We've seen him grow from a bespectacled small boy who lived in the cupboard under the stairs to a married father of three, head of the Auror department and conqueror of Lord Voldemort. This autumn, Harry Potter will take the final step to maturity as he waltzes into the digital arena withthe launch of Pottermore, interactive website and home of the Potter ebooks.
I'm a bit old, really, at 32 to be excited about the launch of a website dedicated to a series of children's books, but I appear to have signed myself up for access to Pottermore regardless. I first realised Potter was something special in the summer of 2000, when my cousin spent an entire night obsessively reading his new copy of Goblet of Fire. The next morning, exhausted from sleeping on an airport floor, collapsed in our tent, my brother and I went to sleep but my cousin just kept on reading. Such dedication: I decided I had to check them out, and although I've never actually stayed up all night reading one of them, I will confess to a midnight trip to Asda when the Half-Blood Prince came out, and to locking myself in the bathroom to finish Deathly Hallows: stupid family, distracting me from my books.
It's not something I readily admit to in adult company, but I've not only read all the Harry Potter books, I also reread them on occasion: they're the ultimate comfort read for a bad/sad day. With the final book published four years ago though, and the final film released in July, it was looking like rereads and rewatches were the only thing left for Potter fans. Until Rowling's revelation last month that, just as we'd always suspected, she had written thousands of extra words about the Potterverse, and was going to share them with her fans on her new website.

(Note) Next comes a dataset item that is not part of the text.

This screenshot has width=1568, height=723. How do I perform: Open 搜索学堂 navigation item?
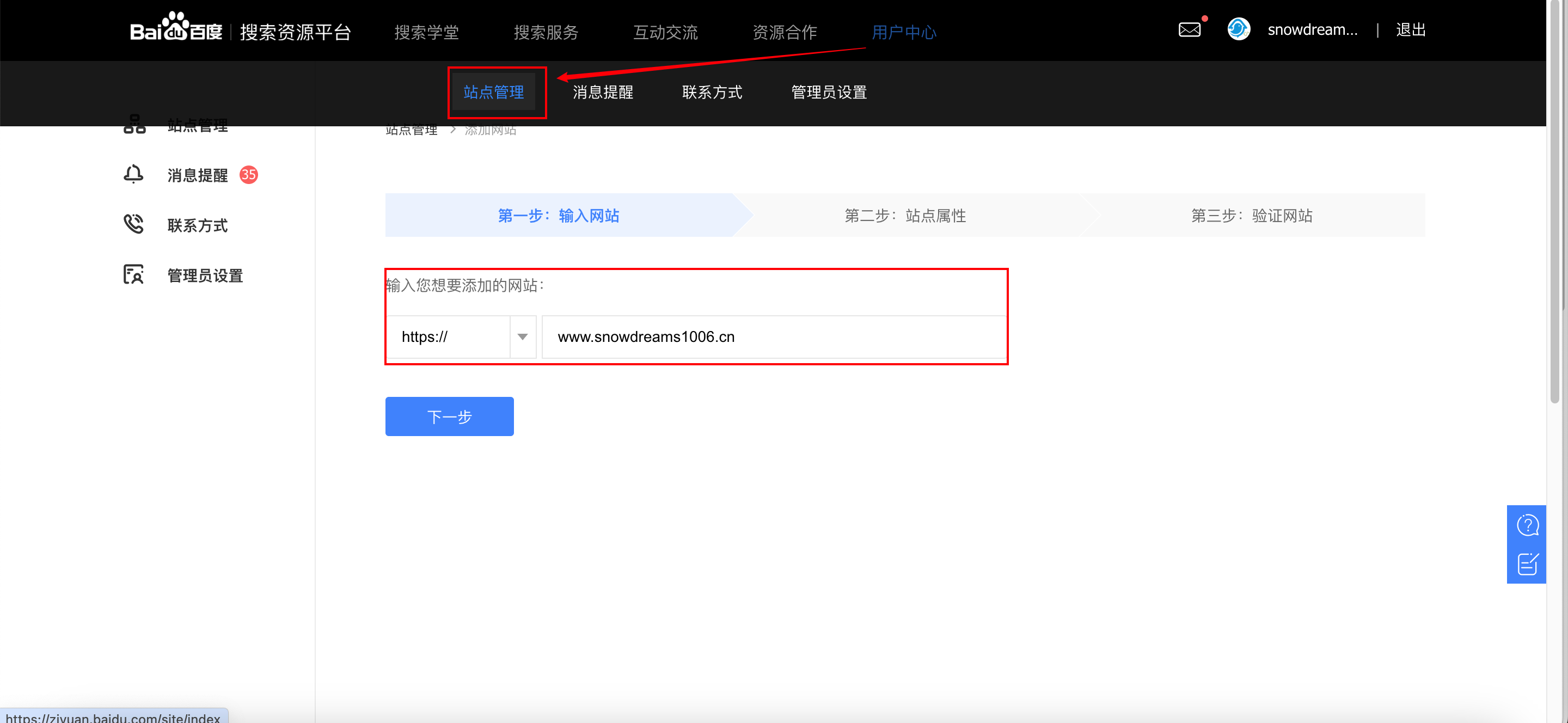pos(426,32)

No longer will we have to wonder about the past lives of Dursleys and McGonagalls, about the secrets of Hufflepuff, Ravenclaw and Slytherin houses or the details of wand wood. I caught a glimpse of a few of the Pottermore pages at the press conference launching the website last month – I was scribbling furiously, but a young Professor McGonagall's love for a Muggle was the only bit I managed to get down on paper – and it looks like the appetite of even the most obsessive of fans will be satisfied by what's going to be on offer.
With 18,000 words already written, and more to come, Pottermore will first be restricted to the world of Harry Potter and the Philosopher's Stone, but new material around events, places and characters from all seven books will be added in due course. I think I'm most looking forward to Rowling's detailed explanation of Quidditch. "The number of geeky men who come up to me to argue about Quidditch – well, I'd be a lot richer if I got a quid for every one," she said at the conference. "They just think it's illogical. It's not. I had a speech by Dumbledore in the first book explaining why it's not illogical, but it never made it in. It will do at some point." You show those geeks, JK.